Good comment - there are two places I disagree with you:

1) See the hedonic treadmill theory[0]. You could point to someone, relatively
speaking, who is on top of the world. But they are still unhappy. Why is this?
It's sometimes theorized that we are at a "set point" in happiness, and while
we can run faster on the treadmill, or slow down on the treadmill from time to
time, we are stuck at this set level of happiness.

2) Surely the vast majority of the developed western world is not at a lack
for "basic needs", but why is there so much anger and despair? Because I
believe you might be missing more of the "basic needs" than just Food and
Water. See Maslow's hierarchy of needs[1]. While it is also theory which has
arguments against it, it utilizes a more comprehensive definition of "needs."

Surely there are many people in the western world who lack psychological
stability or lack companionship.

> All of the needs of your friends and family are met.

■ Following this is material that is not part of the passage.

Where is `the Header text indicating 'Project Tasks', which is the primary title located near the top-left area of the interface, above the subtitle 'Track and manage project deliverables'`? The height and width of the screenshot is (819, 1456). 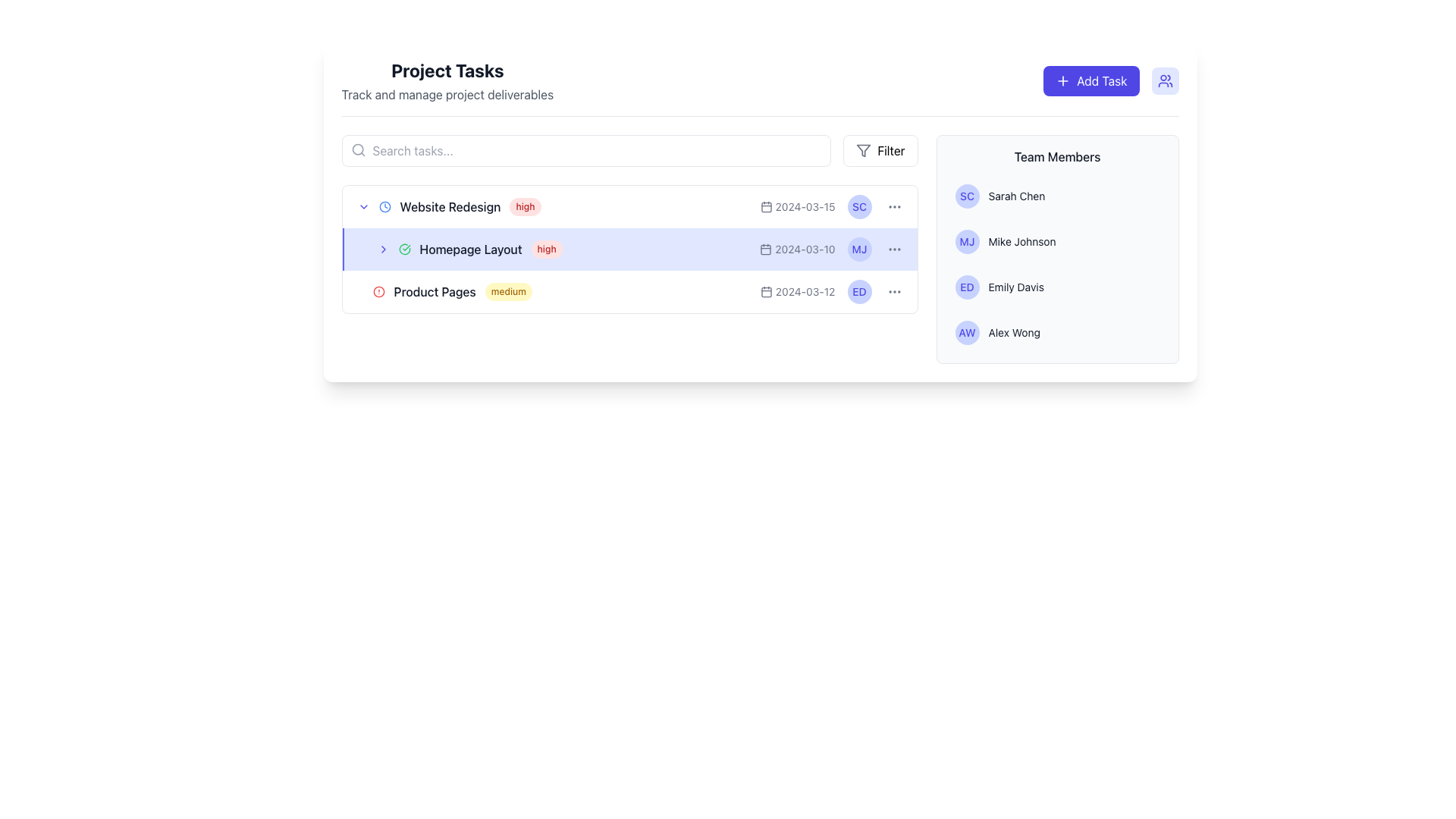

 _You will need to define "needs"_ because IMHO, that is not true. I have
relatives who are veterans of war, friends who have had psychotic breaks,
friends who have everything they need but something just doesn't "click" with
them.

[0][https://en.wikipedia.org/wiki/Hedonic_treadmill](https://en.wikipedia.org/wiki/Hedonic_treadmill)
[1]
[https://en.wikipedia.org/wiki/Maslow%27s_hierarchy_of_needs](https://en.wikipedia.org/wiki/Maslow%27s_hierarchy_of_needs)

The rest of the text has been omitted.